Entrelinhas da Vida - Capítulo 3 (cont.) - Um Encontro na Floresta

     Esperar. Até quando? Anny encostou-se à parede de pedra que ficava ao lado da porta de entrada da casa mas endireitou-se logo pois a parede estava fria e húmida.
     Para variar, chegaria mais uma vez atrasada ao trabalho e iria ouvir um sermão do chefe mas por mais zangado que ele ficasse nunca a mandaria embora pois sabia que não encontraria igual tão depressa.
     Estava bastante frio depois da tempestade da noite e pelos vistos Anny não teria boleia nesse dia. Por vezes a colega de trabalho não aparecia sem avisar e Anny ficava pendurada à espera, como hoje.
     Com demasiado frio para estar quieta, Anny caminhou em direcção ao trabalho, caso a colega aparecesse apanhava-a. Que tempo estranho, não era suposto estar tanto frio nessa época e a chuva também prometia voltar de novo. Anny apertou o casaco à sua volta e começou a apressar o passo.
     Era triste, levantar-se tão cedo para não chegar a horas...

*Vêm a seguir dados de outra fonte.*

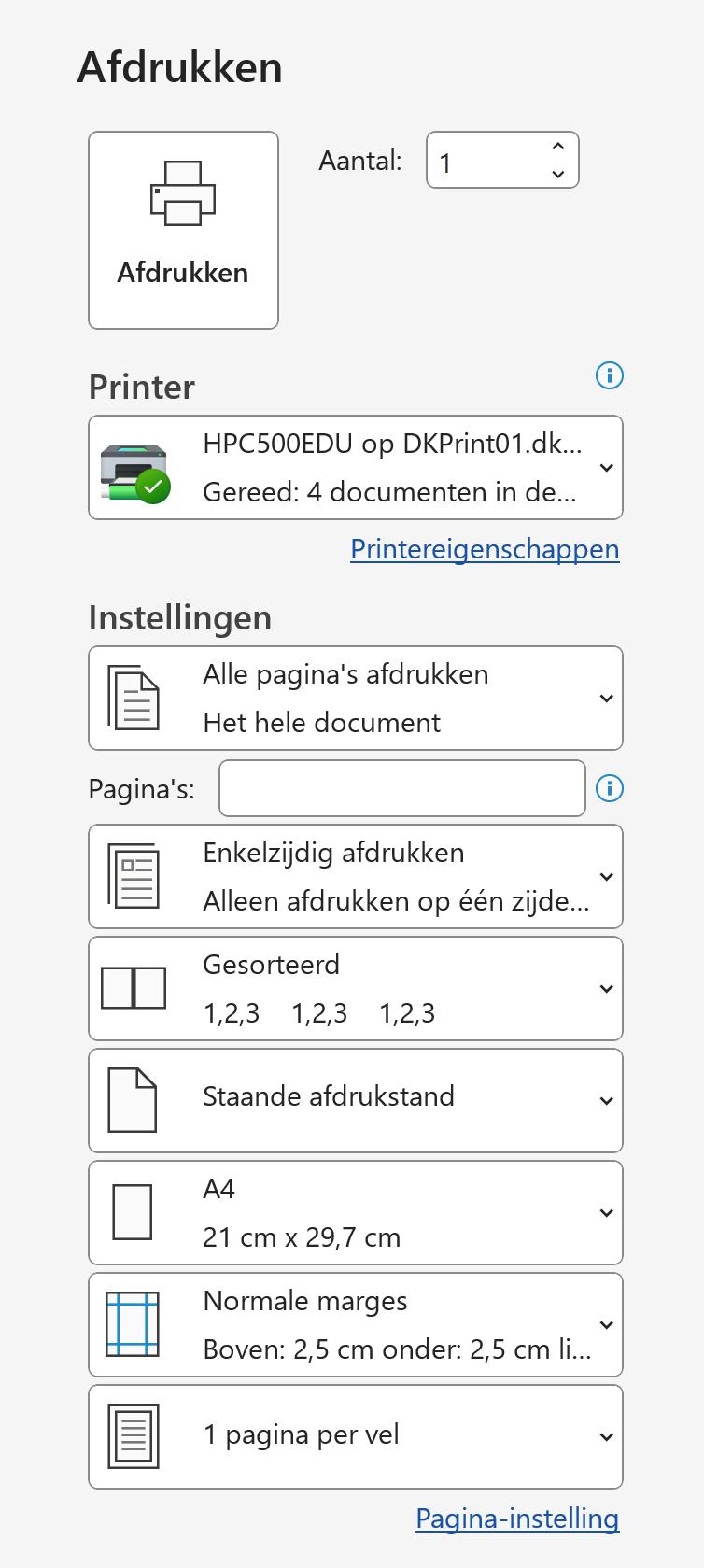Click the Enkelzijdig afdrukken icon
Viewport: 704px width, 1568px height.
[x=134, y=876]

     - A minha vida precisa de uma mudança, estou farta disto tudo. - murmurou para si mas calou-se envergonhada quando um velhinho que passava na rua parou para escutar o que ela dizia.
     - Bom dia menina.
    - Bom dia. - Anny ainda apressou mais o passo até chegar aquele caminho de terra que passava pela floresta.

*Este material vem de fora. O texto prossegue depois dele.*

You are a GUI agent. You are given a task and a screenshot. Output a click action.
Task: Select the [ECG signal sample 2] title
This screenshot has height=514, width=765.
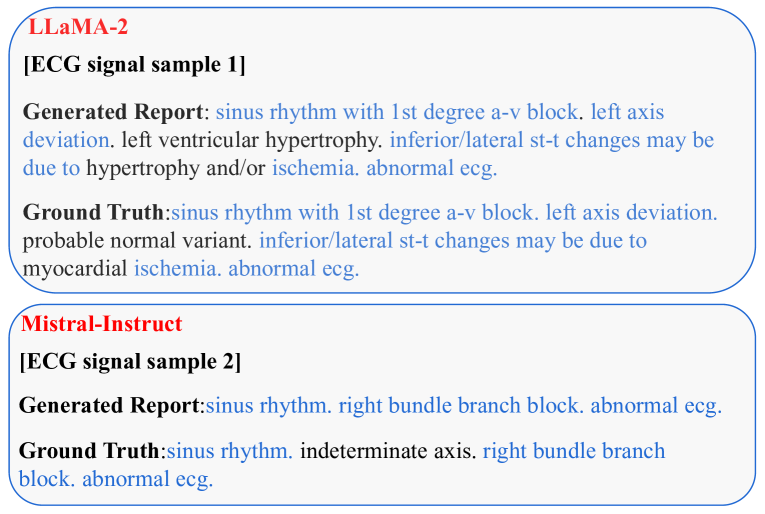pyautogui.click(x=130, y=362)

     Cheirava a terra molhada e a gasolina quando um carro passou por ela e Anny pensou que se calhar até não seria um dia tão mau assim.
     Ainda era um bocado longe até ao local de trabalho, pelo menos uma hora pelo mato. Um passeio sem incidentes, pelo menos era o que Anny pensava e esperava, mas nunca se sabe o que vai acontecer em qualquer momento, em qualquer lugar...
     Anny cantarolava enquanto ouvia "Dust in the Wind" no mp3 e por isso não ouviu logo quando alguém a chamou.
     De um cruzamento, vinha uma jovem senhora completamente molhada com um cão nos braços.
    Quando finalmente a ouviu, Anny aproximou-se daquela jovem que tremia de frio, com a roupa e o cabelo  sujo de terra, olheiras profundas e as calças sujas de sangue numa perna.
     - Sabes dizer-me onde estou? Tou a caminho a noite inteira e completamente perdida com o meu óptimo sentido de orientação...
     - Vem, eu ajudo-te. Ainda temos de andar um pouco para sair daqui...
     - Não posso mais... Deixa-me descansar um bocadinho... Que noite...
     - Ok, mas é melhor nos despacharmos, precisas de mudar de roupa e tomar um banho quente, ainda ficas doente assim. Como te chamas?
     A jovem sentou-se no chão, afastando uma madeixa loira da cara e respondeu:
     - Podes crer, nunca precisei tanto na minha vida. Maggie.
     -Então que se passou para estares assim?